I attended the Sydney GAFE Summit last week – two days of edtech.

This was the fourth conference I have attended over the past five years, all of them relating to the use of technology in education. I have always come away from these events motivated to try the new ideas I have heard about. The keynote speakers evangelising about the need to change the way we teach in order to ensure 21st century learning is happening in our schools have made so much sense – at the time.

flickr photo by ed_needs_a_bicycle shared under a Creative Commons (BY-NC-SA) license

flickr photo by ed_needs_a_bicycle shared under a Creative Commons (BY-NC-SA) license

This year it was a different experience for me. Having just completed my scholarly book review, I  found myself attending sessions and asking the question – says who? – after almost every session. Whilst the presenters were obviously enthusiastic and passionate about the use of digital technology in their classrooms and shared some great ideas, I seemed to have a cynical feeling emerging.
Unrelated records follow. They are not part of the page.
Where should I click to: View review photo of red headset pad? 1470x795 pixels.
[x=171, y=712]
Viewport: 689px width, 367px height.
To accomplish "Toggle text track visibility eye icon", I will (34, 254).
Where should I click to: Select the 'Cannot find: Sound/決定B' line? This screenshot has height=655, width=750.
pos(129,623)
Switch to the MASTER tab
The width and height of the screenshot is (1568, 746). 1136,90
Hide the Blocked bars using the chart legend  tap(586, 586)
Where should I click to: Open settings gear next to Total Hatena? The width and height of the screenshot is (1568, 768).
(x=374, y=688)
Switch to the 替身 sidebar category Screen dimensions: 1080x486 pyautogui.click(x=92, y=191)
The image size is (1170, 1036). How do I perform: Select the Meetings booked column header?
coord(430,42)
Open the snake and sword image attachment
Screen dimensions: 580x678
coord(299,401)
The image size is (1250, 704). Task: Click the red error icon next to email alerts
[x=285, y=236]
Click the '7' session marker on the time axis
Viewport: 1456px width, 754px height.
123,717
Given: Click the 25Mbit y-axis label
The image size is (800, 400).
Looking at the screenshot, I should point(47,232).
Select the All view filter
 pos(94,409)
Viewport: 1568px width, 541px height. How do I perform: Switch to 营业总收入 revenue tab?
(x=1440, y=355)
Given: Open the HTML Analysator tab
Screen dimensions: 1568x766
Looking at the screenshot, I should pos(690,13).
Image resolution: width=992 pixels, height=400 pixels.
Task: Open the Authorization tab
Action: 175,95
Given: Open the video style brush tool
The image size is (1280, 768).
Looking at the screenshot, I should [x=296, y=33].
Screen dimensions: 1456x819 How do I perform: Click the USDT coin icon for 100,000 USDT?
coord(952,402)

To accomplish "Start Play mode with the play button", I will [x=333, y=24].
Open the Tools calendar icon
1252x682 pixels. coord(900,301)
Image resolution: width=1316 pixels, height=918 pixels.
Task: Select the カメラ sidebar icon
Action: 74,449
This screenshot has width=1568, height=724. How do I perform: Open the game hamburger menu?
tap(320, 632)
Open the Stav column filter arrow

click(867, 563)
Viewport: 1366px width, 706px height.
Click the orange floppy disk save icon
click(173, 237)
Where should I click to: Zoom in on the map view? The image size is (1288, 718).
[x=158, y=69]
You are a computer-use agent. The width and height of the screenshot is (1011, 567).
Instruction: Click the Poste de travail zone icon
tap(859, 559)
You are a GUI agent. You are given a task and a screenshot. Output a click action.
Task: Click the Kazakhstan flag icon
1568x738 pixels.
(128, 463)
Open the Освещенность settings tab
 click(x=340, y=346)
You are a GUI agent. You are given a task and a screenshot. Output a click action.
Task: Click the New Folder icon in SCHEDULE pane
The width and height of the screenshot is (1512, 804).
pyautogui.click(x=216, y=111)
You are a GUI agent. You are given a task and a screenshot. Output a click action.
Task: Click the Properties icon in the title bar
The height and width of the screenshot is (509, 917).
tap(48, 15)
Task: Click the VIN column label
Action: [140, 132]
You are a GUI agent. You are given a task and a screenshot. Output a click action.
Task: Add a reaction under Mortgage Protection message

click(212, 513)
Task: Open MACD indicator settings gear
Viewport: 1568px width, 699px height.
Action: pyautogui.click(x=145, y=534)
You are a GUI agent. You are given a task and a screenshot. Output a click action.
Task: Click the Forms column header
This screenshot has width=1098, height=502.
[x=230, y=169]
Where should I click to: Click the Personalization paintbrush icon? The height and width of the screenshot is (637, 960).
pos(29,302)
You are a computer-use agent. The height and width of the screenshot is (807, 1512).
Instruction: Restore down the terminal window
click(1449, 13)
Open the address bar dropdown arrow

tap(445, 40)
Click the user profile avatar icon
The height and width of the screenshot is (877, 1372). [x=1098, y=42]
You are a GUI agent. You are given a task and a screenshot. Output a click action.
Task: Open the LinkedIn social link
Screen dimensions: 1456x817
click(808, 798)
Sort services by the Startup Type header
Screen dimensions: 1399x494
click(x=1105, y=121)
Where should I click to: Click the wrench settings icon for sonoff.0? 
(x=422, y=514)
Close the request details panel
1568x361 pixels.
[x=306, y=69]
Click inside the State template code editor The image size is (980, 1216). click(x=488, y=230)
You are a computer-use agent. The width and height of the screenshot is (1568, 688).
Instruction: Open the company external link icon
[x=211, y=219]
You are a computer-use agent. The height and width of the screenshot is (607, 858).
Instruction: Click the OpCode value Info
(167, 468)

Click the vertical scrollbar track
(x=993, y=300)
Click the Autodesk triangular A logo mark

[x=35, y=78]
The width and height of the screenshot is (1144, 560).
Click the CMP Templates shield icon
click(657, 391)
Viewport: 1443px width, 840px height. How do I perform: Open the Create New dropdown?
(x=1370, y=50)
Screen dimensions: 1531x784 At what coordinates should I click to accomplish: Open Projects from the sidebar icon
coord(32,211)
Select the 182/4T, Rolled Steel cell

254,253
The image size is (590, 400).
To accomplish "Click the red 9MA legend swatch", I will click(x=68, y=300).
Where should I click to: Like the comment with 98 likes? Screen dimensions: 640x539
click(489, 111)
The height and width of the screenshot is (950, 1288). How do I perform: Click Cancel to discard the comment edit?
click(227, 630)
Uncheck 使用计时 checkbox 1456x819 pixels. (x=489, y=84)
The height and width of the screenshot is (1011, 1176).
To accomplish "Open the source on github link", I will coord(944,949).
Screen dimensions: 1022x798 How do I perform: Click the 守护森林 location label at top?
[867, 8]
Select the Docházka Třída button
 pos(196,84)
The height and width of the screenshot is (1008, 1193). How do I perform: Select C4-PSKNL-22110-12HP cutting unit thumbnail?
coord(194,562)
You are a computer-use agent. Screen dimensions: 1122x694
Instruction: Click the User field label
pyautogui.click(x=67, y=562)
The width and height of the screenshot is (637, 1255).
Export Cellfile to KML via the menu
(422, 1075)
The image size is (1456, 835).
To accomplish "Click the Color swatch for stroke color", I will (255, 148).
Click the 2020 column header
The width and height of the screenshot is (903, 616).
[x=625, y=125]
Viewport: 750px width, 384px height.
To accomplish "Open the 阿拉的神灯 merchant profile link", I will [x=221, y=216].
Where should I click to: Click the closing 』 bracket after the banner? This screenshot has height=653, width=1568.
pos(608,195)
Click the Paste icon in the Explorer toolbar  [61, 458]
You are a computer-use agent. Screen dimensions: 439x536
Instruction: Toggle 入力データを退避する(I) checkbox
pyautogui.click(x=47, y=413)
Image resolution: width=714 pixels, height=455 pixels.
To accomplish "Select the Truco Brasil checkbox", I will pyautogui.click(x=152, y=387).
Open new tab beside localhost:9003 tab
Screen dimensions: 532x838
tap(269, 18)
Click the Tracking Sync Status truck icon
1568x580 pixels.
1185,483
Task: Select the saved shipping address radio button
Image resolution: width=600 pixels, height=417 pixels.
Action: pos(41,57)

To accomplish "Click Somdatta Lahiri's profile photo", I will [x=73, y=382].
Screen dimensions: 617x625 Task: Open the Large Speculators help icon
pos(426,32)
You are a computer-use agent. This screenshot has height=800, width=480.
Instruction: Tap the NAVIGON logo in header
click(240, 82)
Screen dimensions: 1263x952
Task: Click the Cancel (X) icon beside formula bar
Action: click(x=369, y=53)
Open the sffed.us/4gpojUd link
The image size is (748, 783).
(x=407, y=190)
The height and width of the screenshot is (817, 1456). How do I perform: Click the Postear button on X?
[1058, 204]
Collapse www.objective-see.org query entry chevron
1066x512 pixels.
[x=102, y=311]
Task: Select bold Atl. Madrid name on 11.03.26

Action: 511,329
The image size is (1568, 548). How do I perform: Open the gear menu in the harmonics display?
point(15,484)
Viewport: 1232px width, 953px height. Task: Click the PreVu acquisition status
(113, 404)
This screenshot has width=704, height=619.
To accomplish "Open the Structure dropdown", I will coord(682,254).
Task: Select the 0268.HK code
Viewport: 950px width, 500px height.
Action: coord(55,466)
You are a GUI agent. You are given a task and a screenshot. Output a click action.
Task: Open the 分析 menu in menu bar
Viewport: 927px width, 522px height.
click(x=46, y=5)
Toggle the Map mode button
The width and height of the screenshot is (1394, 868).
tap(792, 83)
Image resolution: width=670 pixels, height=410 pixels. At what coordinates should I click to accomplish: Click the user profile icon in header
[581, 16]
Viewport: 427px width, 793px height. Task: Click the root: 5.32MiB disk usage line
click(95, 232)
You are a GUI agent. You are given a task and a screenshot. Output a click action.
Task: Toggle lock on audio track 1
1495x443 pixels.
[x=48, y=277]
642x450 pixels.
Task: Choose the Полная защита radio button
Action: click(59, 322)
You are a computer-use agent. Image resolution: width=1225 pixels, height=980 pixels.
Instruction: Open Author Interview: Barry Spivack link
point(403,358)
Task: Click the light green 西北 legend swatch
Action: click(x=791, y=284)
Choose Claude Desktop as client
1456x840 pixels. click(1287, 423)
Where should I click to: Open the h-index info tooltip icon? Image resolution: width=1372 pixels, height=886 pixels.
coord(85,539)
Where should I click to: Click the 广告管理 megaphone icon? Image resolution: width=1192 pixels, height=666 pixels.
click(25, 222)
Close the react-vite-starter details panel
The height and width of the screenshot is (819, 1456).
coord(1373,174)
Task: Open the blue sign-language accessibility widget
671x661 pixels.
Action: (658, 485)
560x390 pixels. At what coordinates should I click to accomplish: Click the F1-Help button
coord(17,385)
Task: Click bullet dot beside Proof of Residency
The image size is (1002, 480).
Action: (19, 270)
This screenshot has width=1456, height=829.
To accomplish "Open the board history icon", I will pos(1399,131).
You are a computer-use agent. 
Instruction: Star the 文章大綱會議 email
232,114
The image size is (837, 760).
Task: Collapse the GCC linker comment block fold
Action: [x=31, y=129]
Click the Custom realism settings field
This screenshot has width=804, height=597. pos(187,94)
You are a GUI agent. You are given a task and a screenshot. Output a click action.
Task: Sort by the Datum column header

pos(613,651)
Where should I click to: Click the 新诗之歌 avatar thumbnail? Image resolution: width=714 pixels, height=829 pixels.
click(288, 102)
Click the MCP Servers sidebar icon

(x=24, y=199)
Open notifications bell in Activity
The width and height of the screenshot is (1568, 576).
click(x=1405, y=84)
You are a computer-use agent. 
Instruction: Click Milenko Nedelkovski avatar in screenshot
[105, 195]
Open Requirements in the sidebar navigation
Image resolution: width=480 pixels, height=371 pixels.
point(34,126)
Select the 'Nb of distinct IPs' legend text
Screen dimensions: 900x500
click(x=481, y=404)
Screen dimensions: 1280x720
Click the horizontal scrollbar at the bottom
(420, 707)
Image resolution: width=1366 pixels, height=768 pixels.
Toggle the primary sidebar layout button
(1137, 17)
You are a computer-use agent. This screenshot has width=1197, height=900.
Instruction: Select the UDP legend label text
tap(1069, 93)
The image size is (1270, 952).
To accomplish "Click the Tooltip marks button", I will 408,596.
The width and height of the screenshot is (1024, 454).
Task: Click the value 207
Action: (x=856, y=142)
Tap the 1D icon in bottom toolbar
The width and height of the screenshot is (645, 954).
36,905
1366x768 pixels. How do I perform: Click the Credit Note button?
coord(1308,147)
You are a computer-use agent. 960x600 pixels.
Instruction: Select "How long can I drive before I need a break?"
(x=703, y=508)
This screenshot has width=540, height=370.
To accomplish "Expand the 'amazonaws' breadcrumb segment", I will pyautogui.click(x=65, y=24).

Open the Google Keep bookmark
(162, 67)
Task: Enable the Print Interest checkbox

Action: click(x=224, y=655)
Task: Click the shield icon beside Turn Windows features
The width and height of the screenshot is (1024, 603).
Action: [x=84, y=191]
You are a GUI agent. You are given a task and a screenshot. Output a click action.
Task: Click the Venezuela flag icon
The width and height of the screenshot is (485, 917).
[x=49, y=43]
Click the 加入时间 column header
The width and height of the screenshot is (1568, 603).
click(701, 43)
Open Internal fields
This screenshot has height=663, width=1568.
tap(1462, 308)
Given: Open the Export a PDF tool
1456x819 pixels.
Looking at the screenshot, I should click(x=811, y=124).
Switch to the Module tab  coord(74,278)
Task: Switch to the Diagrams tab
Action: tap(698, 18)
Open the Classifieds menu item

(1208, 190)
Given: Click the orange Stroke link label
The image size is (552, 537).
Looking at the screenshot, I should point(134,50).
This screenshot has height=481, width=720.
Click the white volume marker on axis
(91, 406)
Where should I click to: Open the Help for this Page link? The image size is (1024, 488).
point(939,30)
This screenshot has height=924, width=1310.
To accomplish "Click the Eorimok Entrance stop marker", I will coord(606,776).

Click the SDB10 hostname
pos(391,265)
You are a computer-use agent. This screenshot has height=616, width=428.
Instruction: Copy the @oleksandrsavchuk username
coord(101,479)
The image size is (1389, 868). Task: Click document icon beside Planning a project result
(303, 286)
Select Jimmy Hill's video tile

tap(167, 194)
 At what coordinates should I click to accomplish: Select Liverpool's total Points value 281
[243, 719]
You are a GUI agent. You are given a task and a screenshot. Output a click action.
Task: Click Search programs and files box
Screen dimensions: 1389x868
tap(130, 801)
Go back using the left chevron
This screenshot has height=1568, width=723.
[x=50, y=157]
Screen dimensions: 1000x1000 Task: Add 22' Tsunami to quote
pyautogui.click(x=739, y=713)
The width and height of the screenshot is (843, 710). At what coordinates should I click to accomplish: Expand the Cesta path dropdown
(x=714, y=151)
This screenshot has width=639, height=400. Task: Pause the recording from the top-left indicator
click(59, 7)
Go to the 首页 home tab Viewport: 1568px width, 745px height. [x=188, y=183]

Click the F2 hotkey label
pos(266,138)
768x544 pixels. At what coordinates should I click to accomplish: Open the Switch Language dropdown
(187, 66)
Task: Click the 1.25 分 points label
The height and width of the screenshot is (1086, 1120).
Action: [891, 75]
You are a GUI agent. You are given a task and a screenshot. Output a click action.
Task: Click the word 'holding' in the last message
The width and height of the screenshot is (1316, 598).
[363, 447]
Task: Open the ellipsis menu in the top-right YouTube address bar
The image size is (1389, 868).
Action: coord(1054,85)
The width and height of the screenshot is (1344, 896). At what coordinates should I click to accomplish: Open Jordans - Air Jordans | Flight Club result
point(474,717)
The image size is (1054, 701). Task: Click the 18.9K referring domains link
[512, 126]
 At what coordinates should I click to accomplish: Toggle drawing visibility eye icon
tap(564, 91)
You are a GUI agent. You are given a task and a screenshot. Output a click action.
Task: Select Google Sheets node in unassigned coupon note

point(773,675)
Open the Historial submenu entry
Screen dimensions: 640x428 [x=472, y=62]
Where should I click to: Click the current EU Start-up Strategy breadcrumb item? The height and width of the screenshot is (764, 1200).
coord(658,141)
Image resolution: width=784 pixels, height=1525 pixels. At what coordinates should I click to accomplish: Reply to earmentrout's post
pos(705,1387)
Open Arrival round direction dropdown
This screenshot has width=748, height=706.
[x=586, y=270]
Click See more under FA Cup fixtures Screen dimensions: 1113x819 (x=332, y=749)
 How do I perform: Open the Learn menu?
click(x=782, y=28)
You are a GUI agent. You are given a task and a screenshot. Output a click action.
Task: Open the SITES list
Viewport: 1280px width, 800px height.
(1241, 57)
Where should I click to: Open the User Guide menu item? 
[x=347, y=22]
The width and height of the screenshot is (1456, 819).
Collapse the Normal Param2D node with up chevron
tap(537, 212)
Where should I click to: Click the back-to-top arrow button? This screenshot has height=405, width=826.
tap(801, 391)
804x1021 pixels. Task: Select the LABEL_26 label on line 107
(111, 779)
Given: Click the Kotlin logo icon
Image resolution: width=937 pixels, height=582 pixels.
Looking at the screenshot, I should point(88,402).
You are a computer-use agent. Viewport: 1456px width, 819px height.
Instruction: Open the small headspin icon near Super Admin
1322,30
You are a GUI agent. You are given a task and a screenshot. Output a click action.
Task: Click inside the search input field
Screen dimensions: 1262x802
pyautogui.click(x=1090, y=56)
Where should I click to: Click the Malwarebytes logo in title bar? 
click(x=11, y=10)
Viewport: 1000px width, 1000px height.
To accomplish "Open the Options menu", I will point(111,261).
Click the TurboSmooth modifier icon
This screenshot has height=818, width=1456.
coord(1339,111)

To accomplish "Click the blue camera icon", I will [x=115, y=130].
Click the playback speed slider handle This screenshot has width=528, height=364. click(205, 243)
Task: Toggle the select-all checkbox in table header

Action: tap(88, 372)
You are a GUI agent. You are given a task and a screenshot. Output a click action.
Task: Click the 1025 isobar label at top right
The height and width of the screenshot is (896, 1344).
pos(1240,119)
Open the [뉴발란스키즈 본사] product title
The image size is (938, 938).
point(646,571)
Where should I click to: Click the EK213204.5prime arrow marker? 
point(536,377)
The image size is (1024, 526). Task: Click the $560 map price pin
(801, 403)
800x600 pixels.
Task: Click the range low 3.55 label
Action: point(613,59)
Maybe this feeling of cynicism could be interpreted as critical thinking.

I understand that schools do need to change in order to be relevant, but this change must be based on sound, authoritative research. We have a great responsibility to our students (and their parents) to provide the best education possible. I am left wondering if the organisers of these events promote or require reference to academic research when making broad statements about “21st Century” learning. If the workshop is simply designed to teach a new tool or give ideas on their use in the classroom then it should remain just that. When presenters promote the use of a particular technology or pedagogy to improve learning outcomes for students I now need to know what they are basing this on.

I look forward to attending the ACER Research Conference in August and comparing that experience with my recent one. I imagine that when I ask the question, “says who?” I may be able to answer it.